• TEXTE FOURNI:
━━━━━━━━━━

À force de vouloir se démarquer, les organisateurs repoussent volontairement les standards. Ils savent qu’une course de plus de 200 kilomètres attire immédiatement l’attention, suscite des discussions, des débats, parfois des polémiques. Et dans un monde du trail de plus en plus concurrentiel, cette visibilité devient une arme stratégique.
« Ils veulent avoir la plus grosse » : l’ego comme moteur assumé
La formule fait sourire, mais elle décrit très bien ce qui se joue en coulisses. De nombreux organisateurs, y compris à l’échelle locale, rêvent de créer « le trail le plus long de France », « l’épreuve la plus dure d’Europe », ou encore « le 100 miles avec le plus de dénivelé du pays ». L’objectif n’est pas seulement sportif. Il est symbolique.
Dans les échanges privés, certains l’admettent sans détour. Un ultra de 70 kilomètres passe inaperçu. Un 300 kilomètres fait parler. Il génère des articles, des partages sur les réseaux sociaux, une image de défi hors du commun et un storytelling puissant autour de la souffrance, de l’endurance et du dépassement de soi. Comme le résumait crûment un ancien organisateur : « On s’en fout de faire une course équilibrée. On veut que ça fasse fantasmer. »
Les organisateurs ne subissent pas la tendance, ils l’exploitent
Cette fuite en avant ne tombe pas du ciel. Les organisateurs savent parfaitement dans quel écosystème ils évoluent. Réseaux sociaux, Strava, vidéos YouTube de finishers hagards, podcasts glorifiant l’extrême… Tout valorise aujourd’hui les formats démesurés. Proposer une distance hors normes, c’est s’assurer une visibilité quasi automatique dans les cercles de l’ultra-trail.
En créant des épreuves toujours plus longues, les organisateurs nourrissent aussi cette culture du “toujours plus”. Ils conçoivent des courses pensées pour le récit, pour l’image, pour l’exploit racontable. Dans ce contexte, une course plus courte, même exigeante, devient presque invisible. Le gigantisme devient alors un levier marketing assumé.
Mais cette course au gigantisme pose de vraies limites
Cette escalade des distances n’est pas sans conséquences. Pour les coureurs d’abord. Allonger les formats signifie plus de fatigue, plus de risques de blessures, une charge mentale accrue, des préparations longues et parfois incompatibles avec une vie professionnelle ou familiale classique. Sans parler des coûts logistiques, du matériel, de l’assistance et du temps nécessaire pour s’aligner sur ce type d’épreuves.

━━━━━━━━━━

• DONNÉES RECUEILLIES:
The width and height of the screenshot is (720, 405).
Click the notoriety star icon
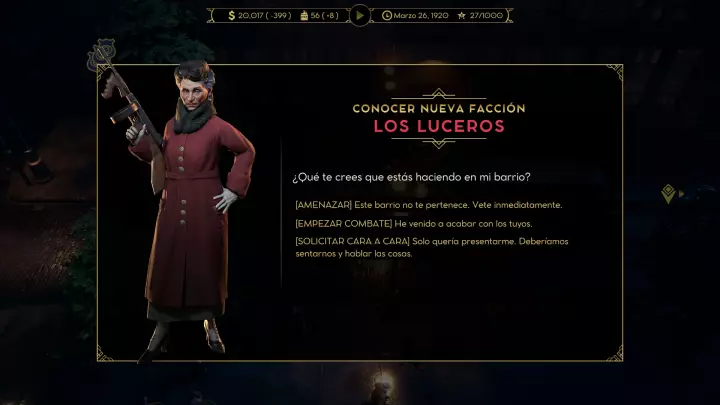pos(461,16)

━━━━━━━━━━

• À FAIRE: Recopiez mot pour mot le passage du texte sur l'ultra-trail, en commençant par « En créant des » et en continuant jusqu'à « ce type d’épreuves. ».

• RÉPONSE ATTENDUE:
En créant des épreuves toujours plus longues, les organisateurs nourrissent aussi cette culture du “toujours plus”. Ils conçoivent des courses pensées pour le récit, pour l’image, pour l’exploit racontable. Dans ce contexte, une course plus courte, même exigeante, devient presque invisible. Le gigantisme devient alors un levier marketing assumé.
Mais cette course au gigantisme pose de vraies limites
Cette escalade des distances n’est pas sans conséquences. Pour les coureurs d’abord. Allonger les formats signifie plus de fatigue, plus de risques de blessures, une charge mentale accrue, des préparations longues et parfois incompatibles avec une vie professionnelle ou familiale classique. Sans parler des coûts logistiques, du matériel, de l’assistance et du temps nécessaire pour s’aligner sur ce type d’épreuves.